*Source document*
______________________________

The quotations presented from her early writings prove that George Eliot began her career as a novelist with a fully elaborated conception of the purposes of the novel and of the methods to be followed in its production. She had thoroughly studied the subject, had read many of the best works of the best writers, and had formed a carefully digested theory of the novel. That she could do this is rather an indication of critical than of creative power. Her novels everywhere betray the greatness of her reasoning powers, that she was a thinker, that she had strong powers of intellectual analysis, and that she had a logical, accurate mind. Had her mind taken no other direction than this, however, she never could have become a great novelist. These essays indicated something beside powers of reasoning and psychological analysis. They also indicated her capacity for imaginative insight into the motives and impulses of human nature, and an intuitive comprehension of what is most natural to human thought and action. They showed appreciation of sympathy and feeling, and delicate perception of the finer cravings and tendencies of even the commonest souls. They gave promise of so much creative power, her friends saw that in novel-writing she was to find the true expression of her large qualities of mind and heart. The person who could so skilfully point out the faults in the poor novels rapidly issuing from the press, and realize the true indications of a master's power in the creations of the literary artists, might herself possess the genius necessary to original work of her own. Her early essays are now chiefly of value for this promise they give of larger powers than those which could be fully expressed in such work. They prophesied the future, and made her friends zealous to overcome her own reluctance to enter upon a larger work. She doubted her own genius, but it was not destined to remain unfruitful.

VIII.

POETIC METHODS.

Had George Eliot written nothing else than the poems which bear her name, she would have been assigned a permanent place among the poets. Having first attained her rank in the highest order of novelists, however, her poetry suffers in comparison with her prose. The critics tell us that no person gifted with supreme excellence in one form of creative expression has ever been able to attain high rank in another. They forget that Goethe was great both in prose and poetry; that his Wilhelm Meister is of scarcely inferior genius to his Faust. They also forget that Victor Hugo holds the first place among the French poets of the present century, at the same time that he is the greatest of all French novelists. It would be well for them also to remember that Scott held high rank as a poet before he began his wonderful career as a novelist. A contemporary of George Eliot's, to name a single instance of another kind, was equally excellent as poet and painter. Dante Rossetti made for himself a lasting place in both directions, and in both he did work of a high order.

______________________________

*Provided entries*
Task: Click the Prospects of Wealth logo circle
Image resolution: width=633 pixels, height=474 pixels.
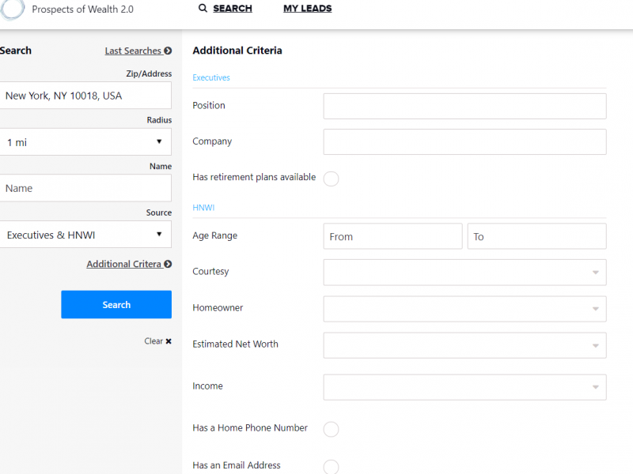Action: pyautogui.click(x=12, y=9)
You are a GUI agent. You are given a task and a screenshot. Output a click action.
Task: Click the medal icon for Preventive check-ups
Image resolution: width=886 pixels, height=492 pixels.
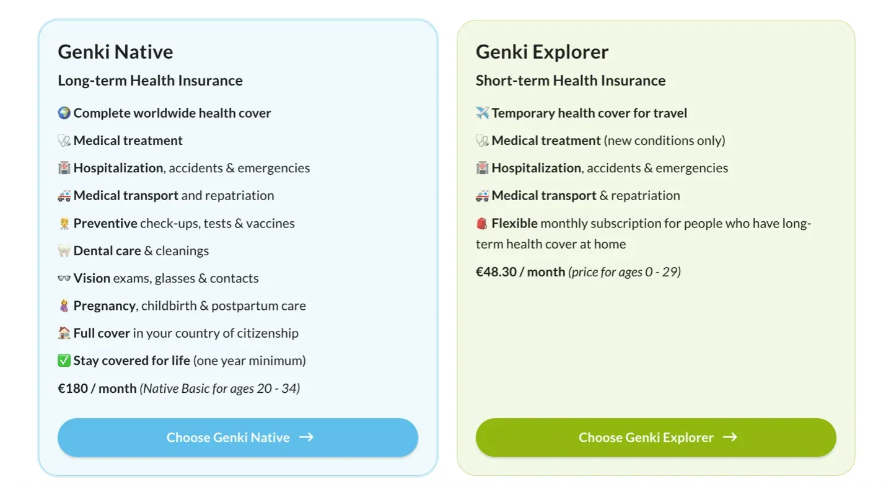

______________________________

*Given request A*
Answer these questions from the passage on George Eliot:
(i) What did George Eliot doubt, even though her friends urged her toward larger work?
(ii) Which work of Goethe's is called of scarcely inferior genius to his Faust?
(iii) Who is named as a contemporary of George Eliot's who was equally excellent as poet and painter?
*Given request B*
Transcribe every line of the entries placed after the passage on George Eliot without any change, and leave the pictures out.
The passage and the entries come from different sources.

*Written answer A*
(i) Her own genius.
(ii) Wilhelm Meister.
(iii) Dante Rossetti.

*Written answer B*
Task: Click the Prospects of Wealth logo circle
Image resolution: width=633 pixels, height=474 pixels.
Action: pyautogui.click(x=12, y=9)
You are a GUI agent. You are given a task and a screenshot. Output a click action.
Task: Click the medal icon for Preventive check-ups
Image resolution: width=886 pixels, height=492 pixels.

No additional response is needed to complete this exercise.